My husband, Dee, is a twenty-four year veteran truck driver. Before that, he served in the Navy for eight years. That is when I first met him. We were both married to other people at the time. We were friends for a while until transfers happened and we lost track of one another. We never thought to see one another again until twenty-six years later, when we reconnected on Facebook.
After our reunion via the internet, we spent three and a half years getting to know each other and becoming great friends. We had so much in common, we found it to be eerie sometimes. We began to finish each other's thoughts and think of the same songs. He kept telling me that we belonged together. I kept telling him he was wrong. I finally flew out to see him for a few days, to prove to him that we made great friends but that was it. A few days later, I flew home in a state of utter confusion. You see, the man I thought was destined to be my good friend became the man I loved, just that fast. He was the one who did the proving.
When you reach your forties, you have a lot more experience to go by. You know what you want, and you don't need loads of time to know it. And so, Dee and I decided that summer that we wanted to get married, and by the end of August we were standing in my mother's back yard, enjoying a beautiful Hawaiian style wedding ceremony with forty of my closest friends.
We had already agreed to move to Arkansas, he from Oregon, and me from Illinois, to start a new life together. But he wanted to give up truck driving. He wanted to come home to me every night, and I did not want him to be apart from me as truck driving would part us. So Dee went to work locally and I searched for work. The local agencies told me I was overqualified for anything here, so I had to expand my search to a bigger city. Pretty quickly, Dee and I realized that things were not going in a direction we were happy with. He began to seek a local truck driving job, one that would allow him to come home every night. I sent my resume to the city, knowing that I was looking forward to a long daily commute. No, this was not what we envisioned at all, and neither of us was happy about it. Then, Dee got a return call from a recruiter he had phoned.
Although we thought the ad was regarding a local job, it turns out that he was recruiting for a regional driver. Dee told him that he didn't want that because he was newly married and wanted to come home to his wife every night. But then the recruiter countered with those fateful words "you can take your wife on the road with you." And so, Dee brought that information to me.

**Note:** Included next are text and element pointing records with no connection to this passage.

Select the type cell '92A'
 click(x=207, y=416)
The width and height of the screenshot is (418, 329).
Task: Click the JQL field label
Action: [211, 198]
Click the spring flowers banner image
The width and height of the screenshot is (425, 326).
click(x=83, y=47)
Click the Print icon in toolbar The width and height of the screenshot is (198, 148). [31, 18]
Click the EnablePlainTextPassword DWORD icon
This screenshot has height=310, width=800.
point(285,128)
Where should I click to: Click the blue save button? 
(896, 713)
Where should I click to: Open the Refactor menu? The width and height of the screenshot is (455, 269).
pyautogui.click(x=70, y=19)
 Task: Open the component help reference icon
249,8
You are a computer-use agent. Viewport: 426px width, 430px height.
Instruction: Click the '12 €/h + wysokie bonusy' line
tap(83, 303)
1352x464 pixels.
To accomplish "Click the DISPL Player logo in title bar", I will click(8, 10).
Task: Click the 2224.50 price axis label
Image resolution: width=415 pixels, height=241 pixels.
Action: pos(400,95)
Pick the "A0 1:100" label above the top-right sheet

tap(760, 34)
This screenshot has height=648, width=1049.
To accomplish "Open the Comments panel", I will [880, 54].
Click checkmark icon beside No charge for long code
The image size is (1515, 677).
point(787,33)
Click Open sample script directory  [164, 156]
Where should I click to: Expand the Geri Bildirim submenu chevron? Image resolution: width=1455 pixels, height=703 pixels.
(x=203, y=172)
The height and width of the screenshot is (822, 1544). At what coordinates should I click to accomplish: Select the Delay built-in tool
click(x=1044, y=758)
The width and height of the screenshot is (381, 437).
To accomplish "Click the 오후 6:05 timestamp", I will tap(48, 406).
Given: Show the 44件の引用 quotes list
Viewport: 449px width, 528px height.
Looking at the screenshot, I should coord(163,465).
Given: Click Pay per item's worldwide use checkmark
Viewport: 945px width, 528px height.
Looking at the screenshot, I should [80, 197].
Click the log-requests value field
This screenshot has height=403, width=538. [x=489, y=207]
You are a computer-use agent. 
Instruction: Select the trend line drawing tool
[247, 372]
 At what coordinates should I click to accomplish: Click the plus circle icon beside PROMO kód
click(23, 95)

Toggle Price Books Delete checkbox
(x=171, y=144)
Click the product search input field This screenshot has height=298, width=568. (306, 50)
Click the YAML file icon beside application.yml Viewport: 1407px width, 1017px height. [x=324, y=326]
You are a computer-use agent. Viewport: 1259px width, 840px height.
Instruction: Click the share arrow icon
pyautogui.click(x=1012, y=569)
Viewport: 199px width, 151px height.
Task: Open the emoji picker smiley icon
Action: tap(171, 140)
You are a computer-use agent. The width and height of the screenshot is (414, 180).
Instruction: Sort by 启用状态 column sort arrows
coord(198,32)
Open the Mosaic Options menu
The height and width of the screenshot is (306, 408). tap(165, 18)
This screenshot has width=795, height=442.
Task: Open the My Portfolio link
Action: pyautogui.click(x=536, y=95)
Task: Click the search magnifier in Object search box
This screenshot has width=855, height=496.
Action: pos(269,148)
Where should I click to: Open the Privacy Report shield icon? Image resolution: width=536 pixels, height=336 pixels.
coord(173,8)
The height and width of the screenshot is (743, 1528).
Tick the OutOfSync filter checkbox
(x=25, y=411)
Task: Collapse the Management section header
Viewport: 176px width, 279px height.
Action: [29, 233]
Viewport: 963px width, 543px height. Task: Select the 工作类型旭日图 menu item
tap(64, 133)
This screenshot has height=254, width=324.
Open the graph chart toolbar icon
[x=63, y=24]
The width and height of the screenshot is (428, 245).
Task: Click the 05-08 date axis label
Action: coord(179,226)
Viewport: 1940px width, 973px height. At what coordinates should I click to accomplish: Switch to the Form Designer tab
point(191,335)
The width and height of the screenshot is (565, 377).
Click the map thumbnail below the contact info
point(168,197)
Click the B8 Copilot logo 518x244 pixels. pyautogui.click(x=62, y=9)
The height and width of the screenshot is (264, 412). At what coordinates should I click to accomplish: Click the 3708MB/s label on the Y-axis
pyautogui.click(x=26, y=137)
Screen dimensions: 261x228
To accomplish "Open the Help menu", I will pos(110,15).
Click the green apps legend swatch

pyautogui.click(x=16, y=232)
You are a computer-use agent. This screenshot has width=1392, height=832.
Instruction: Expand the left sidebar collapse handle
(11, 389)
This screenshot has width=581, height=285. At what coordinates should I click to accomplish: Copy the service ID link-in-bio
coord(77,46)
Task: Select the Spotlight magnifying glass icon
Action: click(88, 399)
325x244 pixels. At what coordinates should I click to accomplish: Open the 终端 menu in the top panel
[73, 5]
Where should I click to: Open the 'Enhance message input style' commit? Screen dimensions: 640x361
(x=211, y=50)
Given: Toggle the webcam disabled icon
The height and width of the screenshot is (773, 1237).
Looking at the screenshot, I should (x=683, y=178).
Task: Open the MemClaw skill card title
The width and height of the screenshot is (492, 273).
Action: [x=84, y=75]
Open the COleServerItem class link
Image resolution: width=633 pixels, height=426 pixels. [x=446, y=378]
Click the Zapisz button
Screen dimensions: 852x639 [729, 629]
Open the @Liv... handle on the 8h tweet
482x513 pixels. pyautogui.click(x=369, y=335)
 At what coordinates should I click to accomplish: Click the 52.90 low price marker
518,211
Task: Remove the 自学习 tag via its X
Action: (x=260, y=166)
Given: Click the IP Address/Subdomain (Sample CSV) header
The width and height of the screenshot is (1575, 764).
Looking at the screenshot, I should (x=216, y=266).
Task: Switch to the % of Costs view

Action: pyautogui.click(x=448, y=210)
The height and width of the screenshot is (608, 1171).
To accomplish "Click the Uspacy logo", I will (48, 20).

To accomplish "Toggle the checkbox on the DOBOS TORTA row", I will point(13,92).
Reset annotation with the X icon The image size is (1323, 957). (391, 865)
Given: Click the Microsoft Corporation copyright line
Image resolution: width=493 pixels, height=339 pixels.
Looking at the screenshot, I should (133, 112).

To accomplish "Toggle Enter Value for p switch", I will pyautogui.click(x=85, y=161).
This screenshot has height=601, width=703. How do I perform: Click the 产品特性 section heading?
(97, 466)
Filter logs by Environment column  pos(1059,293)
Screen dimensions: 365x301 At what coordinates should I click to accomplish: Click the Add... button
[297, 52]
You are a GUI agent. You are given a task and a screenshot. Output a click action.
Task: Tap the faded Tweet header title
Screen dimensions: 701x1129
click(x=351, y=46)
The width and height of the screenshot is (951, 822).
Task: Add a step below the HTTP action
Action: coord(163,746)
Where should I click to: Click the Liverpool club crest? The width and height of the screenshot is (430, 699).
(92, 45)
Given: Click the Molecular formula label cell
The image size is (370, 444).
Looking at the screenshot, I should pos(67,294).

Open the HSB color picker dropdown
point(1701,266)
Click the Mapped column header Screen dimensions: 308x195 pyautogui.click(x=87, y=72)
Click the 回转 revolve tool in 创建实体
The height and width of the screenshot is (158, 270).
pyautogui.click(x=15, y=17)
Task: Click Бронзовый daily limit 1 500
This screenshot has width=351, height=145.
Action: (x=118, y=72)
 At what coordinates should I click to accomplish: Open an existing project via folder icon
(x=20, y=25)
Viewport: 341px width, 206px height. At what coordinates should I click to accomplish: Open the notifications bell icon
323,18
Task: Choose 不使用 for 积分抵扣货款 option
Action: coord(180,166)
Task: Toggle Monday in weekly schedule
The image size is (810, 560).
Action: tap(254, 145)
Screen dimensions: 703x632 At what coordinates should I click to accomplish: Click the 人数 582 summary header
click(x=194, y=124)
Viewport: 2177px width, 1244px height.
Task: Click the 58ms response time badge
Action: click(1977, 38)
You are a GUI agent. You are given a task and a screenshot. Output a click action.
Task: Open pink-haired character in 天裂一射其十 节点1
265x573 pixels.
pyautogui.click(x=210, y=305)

I think there was some hope in him. He didn't really believe I would be receptive to the idea, but he was a truck driver, and that was what he knew. So when I said to him "well, let's talk about this. Why don't we consider it?" he was floored. In a matter of three hours we went from an uncertain future to an over-the-road couple. And I could tell this made him happy. He felt a calm, a certainty, that he had not had in a while. He was content. I could see it in his posture and in his face. That made me happy.
We began to plan our big adventure immediately. I had to do a lot of planning for our household in order to go trucking with my husband. All the bills had to be delivered to me via email. The paper needed to be cancelled. The cable, for which we have a contract, had to be reduced to the smallest available package. Arrangements had to be made for someone to keep an eye on things. We knew we had to fulfill the balance of our lease and so we decided to keep this as our home base for a while. Some decisions, like whether to keep a household or put everything in storage, can be made later.
Living in the small space of a semi truck sleeping cabin is not at all like living in a normal living space. I began to consider the limitations, and to ask my husband a lot of questions. I read as much as I could online. I learned a lot, and I knew that there were some things I could not plan for until I saw the truck that was assigned to Dee. I found out about inverters, cooking in a sleeper cabin, showering at truck stops, and what seasoned truckers recommended you take with you. Because that is what I do. I plan. I organize. And I go crazy when I don't know what is next.
I dropped my husband off at orientation today. He will stay at the hotel for either three or four nights. We could not find out which it was for sure. There is a process, and each person is in charge of just his or her something. In this case, the guy in charge of orientation does not know which truck we will get. But he tells us that Dee will talk to his manager Wednesday and can ask all the questions then. Meanwhile, I sit and wait. And I plan. Because that is what I do. And as things progress, I will gladly share my experiences with you.